TEXT SEGMENT:
** Begin **
LeRobot Tutorial with MuJoCo

July 6, 2025 · View on GitHub

This repository contains minimal examples for collecting demonstration data and training (or fine-tuning) vision language action models on custom datasets.

:pencil: Installation
:mega: Updates and Plans
:video_game: 1. Collect Demonstration Data
:movie_camera: 2. Playback Your Data
:fire: 3. Train Action-Chunking-Transformer (ACT)
:pushpin: 4. Deploy ACT
:floppy_disk: 5-6. Language conditioned Environment.
🤗 Models and Dataset
:zap:7.Train and deploy pi_0
:bulb:8.Train and deploy smolvla
:pencil: Acknowledgements

Installation

We have tested our environment on python 3.10.

I do not recommend installing lerobot package with pip install lerobot. This causes errors.

Install mujoco package dependencies and lerobot

pip install -r requirements.txt

Make sure your mujoco version is 3.1.6.
** End **
PROVIDED RECORDS:
** Begin **
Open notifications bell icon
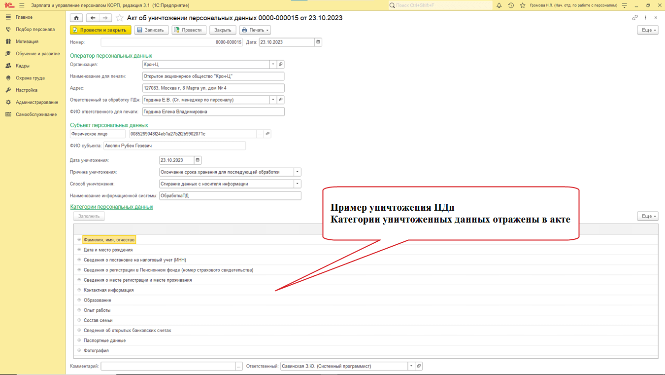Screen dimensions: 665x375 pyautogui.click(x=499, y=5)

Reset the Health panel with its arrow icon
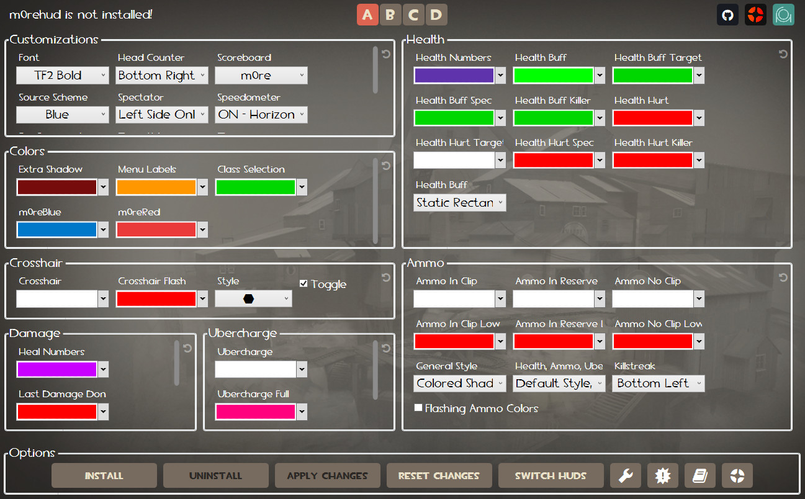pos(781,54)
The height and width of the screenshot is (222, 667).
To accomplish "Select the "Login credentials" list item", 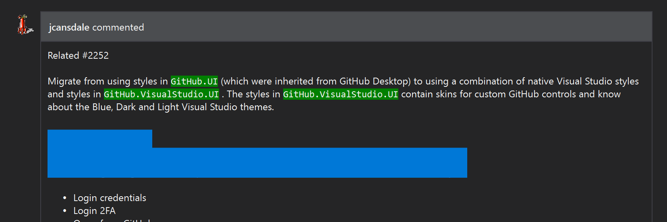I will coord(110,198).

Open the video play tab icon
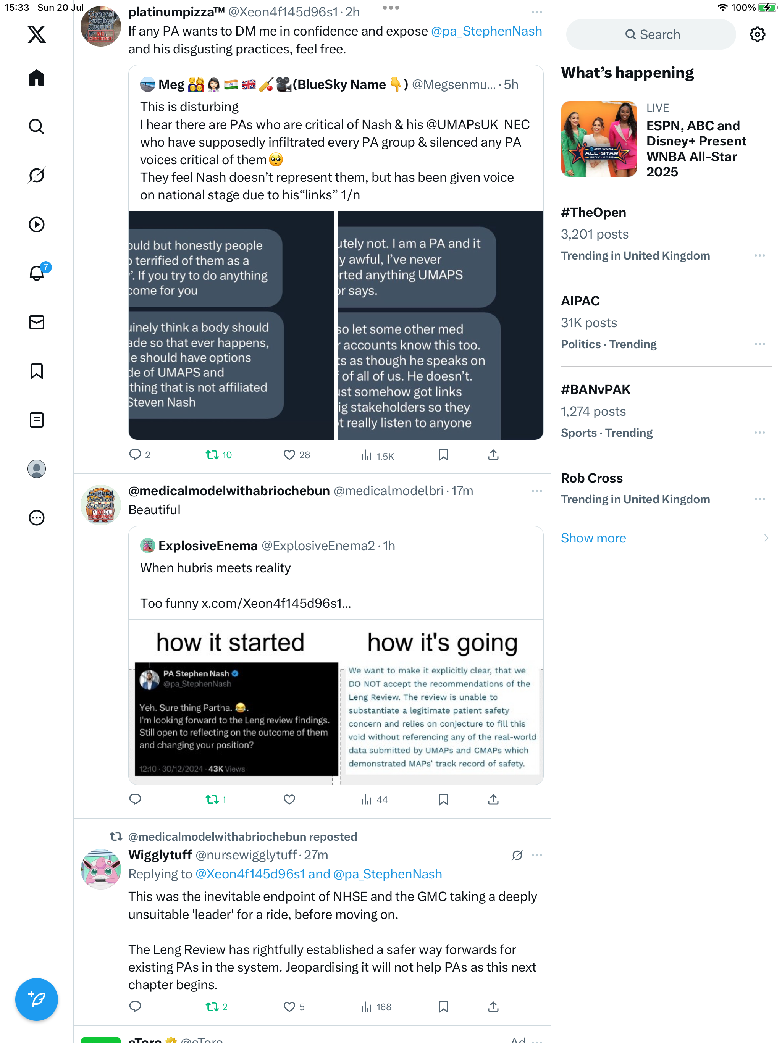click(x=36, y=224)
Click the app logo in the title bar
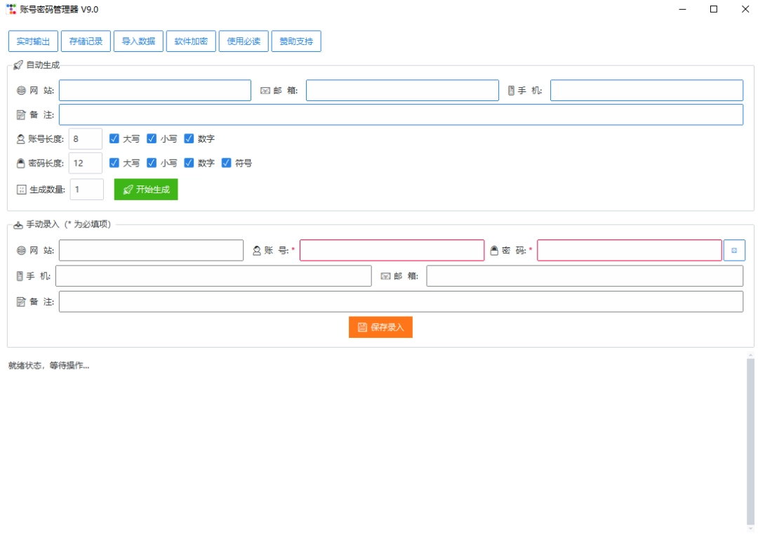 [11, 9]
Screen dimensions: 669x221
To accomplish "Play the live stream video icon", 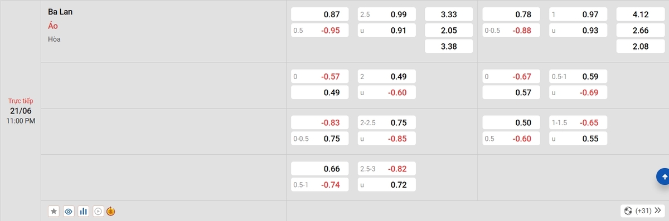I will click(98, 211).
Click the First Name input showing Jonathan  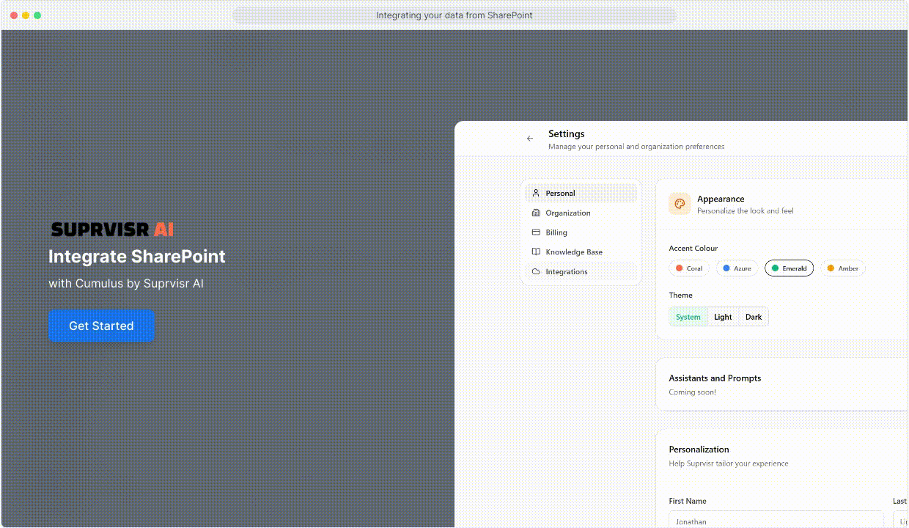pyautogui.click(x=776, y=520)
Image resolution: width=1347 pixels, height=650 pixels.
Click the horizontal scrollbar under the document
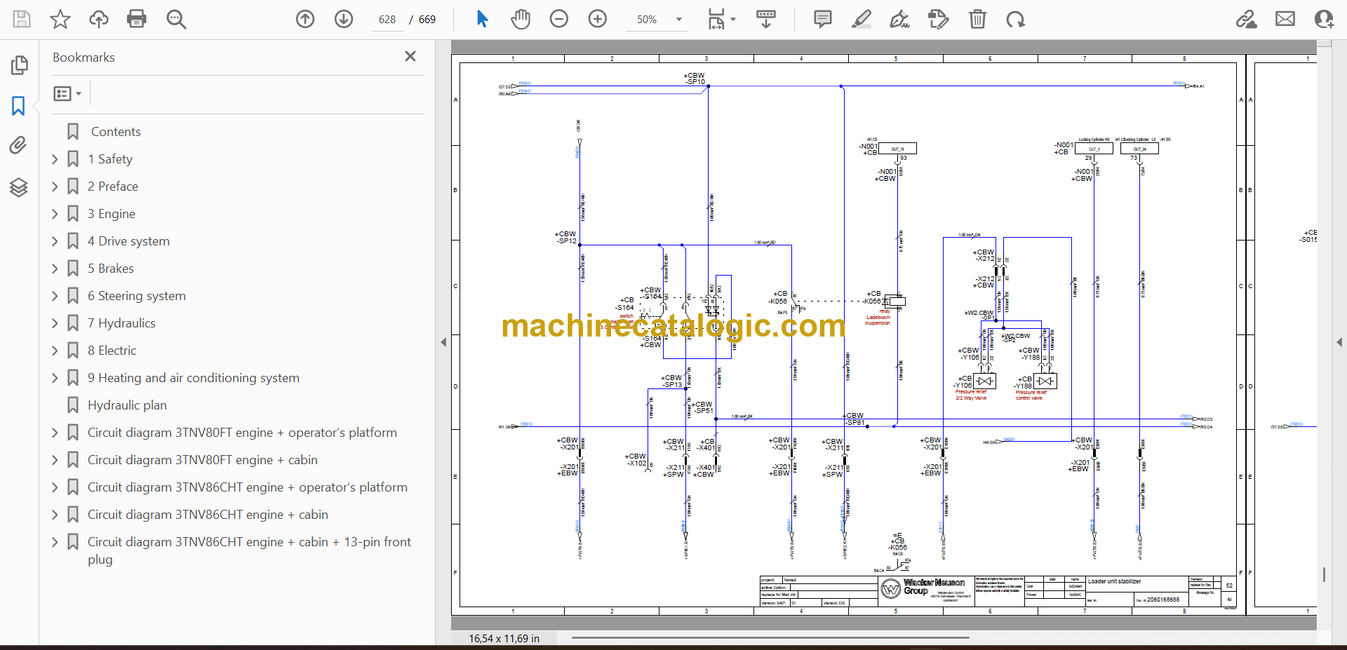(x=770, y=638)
** End **
** Begin **
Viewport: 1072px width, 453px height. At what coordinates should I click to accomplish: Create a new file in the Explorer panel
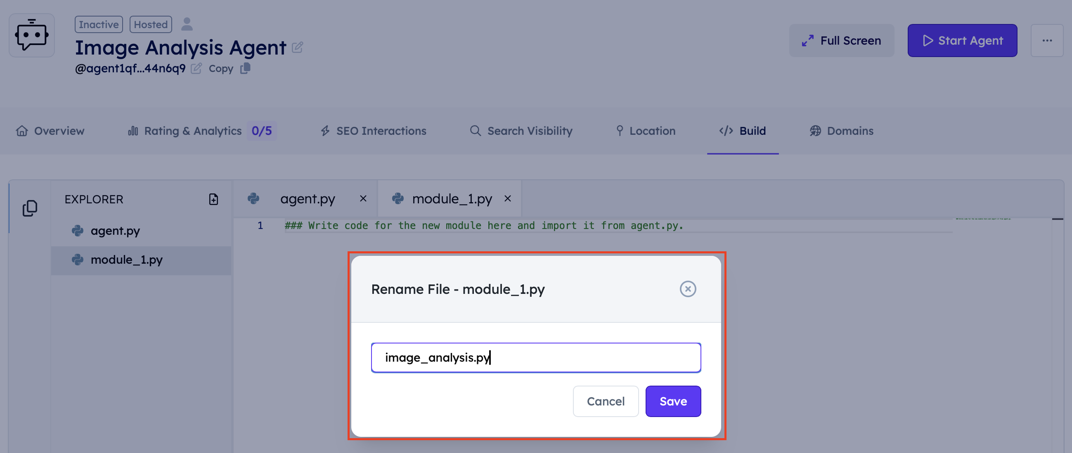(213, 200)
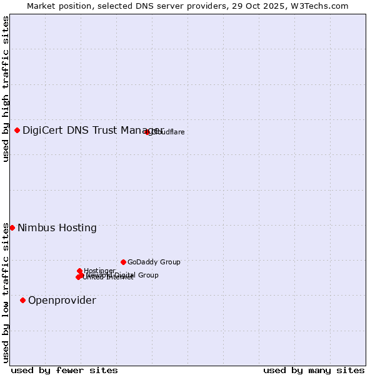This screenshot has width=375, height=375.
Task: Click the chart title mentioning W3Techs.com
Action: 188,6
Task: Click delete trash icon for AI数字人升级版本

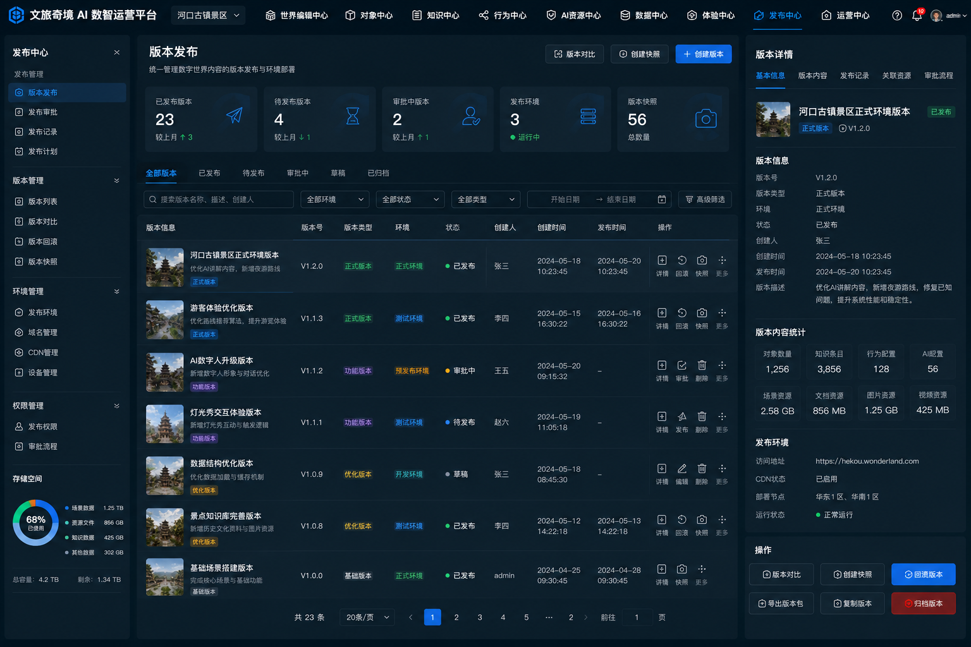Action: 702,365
** End **
** Begin **
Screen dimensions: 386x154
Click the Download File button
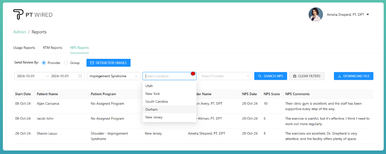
** End **
WHAT YOU ARE ASKED TO DO:
According to the LeRobot tutorial text, which version of MuJoCo should be installed?

FINAL RESULT:
Version 3.1.6.